Gleanings

Miss Vardill

No. 3 Gleanings (found in Mr Atticus Scriblerus’s room)

Te veniente — Te decendente die requiro!” — this would be a good motto for a teacher.

“Busy people are generally shortsighted, as the Bee sees only an inch before her nose.” (NB Put this aside for my next satirical essay)

The gentleness of a wife mollifies her husband’s agitated mind and fills it with agreeable thoughts; as the oil which composes the waves, tinges them also with beautiful colours. [A pretty sentence for Mrs Bustleton’s novel]

Infidelity in a lover (says La Fontaine) is very little if we know it, and nothing if we do not. (Ditto. Can sell it as an original thought.)

No spies are so successful as those who have no salary but their own vanity. Men will say before a fool what they would not say before a wise man, forgetting that both fools and parrots can repeat.

Some very good characters are seen best when near. We do not see the golden grains in Arabesque work at a distance.

A woman’s wit and talents often endanger her. The lamps which illuminate a palace of ice are apt to dissolve what they render so sparkling. (NB This will fill a corner in my treatise on Female and Genius)

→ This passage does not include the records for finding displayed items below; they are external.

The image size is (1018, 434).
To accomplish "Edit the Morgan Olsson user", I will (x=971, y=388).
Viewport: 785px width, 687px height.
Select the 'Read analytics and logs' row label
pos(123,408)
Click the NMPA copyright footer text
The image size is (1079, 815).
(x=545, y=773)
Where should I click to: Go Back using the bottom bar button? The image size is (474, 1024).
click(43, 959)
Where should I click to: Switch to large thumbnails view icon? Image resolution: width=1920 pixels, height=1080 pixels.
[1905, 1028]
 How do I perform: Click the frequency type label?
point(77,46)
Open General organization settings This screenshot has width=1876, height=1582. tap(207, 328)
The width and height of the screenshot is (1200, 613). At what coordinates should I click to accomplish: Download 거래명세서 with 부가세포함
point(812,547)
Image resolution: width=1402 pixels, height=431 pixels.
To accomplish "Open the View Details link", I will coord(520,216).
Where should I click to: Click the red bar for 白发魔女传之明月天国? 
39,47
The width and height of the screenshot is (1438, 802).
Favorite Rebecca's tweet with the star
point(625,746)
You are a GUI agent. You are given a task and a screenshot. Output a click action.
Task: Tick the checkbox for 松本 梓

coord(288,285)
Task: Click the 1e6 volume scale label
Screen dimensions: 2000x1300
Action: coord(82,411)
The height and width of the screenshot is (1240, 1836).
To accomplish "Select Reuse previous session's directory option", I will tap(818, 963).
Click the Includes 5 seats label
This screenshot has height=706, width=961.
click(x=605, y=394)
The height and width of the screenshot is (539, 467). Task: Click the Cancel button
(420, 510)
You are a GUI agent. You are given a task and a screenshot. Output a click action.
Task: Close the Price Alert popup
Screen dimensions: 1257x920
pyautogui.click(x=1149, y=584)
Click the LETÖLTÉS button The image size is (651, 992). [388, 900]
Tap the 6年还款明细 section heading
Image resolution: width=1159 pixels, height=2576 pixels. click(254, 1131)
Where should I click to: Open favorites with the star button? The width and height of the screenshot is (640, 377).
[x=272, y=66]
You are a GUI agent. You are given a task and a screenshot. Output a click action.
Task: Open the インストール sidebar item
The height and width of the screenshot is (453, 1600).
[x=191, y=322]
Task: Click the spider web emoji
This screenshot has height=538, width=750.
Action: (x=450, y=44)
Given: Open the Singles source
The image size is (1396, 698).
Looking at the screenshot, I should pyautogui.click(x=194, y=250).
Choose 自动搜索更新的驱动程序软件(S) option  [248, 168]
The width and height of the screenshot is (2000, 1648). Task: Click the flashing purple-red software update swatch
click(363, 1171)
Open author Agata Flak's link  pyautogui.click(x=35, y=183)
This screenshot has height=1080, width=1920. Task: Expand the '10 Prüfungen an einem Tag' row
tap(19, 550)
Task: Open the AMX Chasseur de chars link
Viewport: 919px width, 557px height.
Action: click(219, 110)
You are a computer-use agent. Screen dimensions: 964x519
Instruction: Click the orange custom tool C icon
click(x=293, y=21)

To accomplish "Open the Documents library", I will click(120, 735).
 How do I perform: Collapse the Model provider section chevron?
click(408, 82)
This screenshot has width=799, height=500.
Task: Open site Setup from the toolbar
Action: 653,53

Ladies who wish to be men are not wise enough to be good women. A male child used in older times to be called a knave child — this would have afforded a comical inference, if the word knave had not been in those times a titular addition, thus —  “Willhillmus de Derby, Knave.” Lord Aircastle would give something for this hint, as a note to his essay on British Antiquities.

A Simile for my next tragedy in any place — 

As in lugubrous mines
The flintmill sends a thousand sparks around,
SO in the regions of black earthly woe
Stern stubborn souls emit perpetual light
While waxen tapers perish.

To a Lady winding silk — 

The elephant’s tusk and the crocodile’s tooth
A skein of soft silk can entangle;
And in a silk cord, if ’twas twisted by you,
The strongest and wisest would dangle!

Sir Pertinax has had this verse six months in his pocket as an impromptu, ready for fit occasions. NB He has not paid for it yet.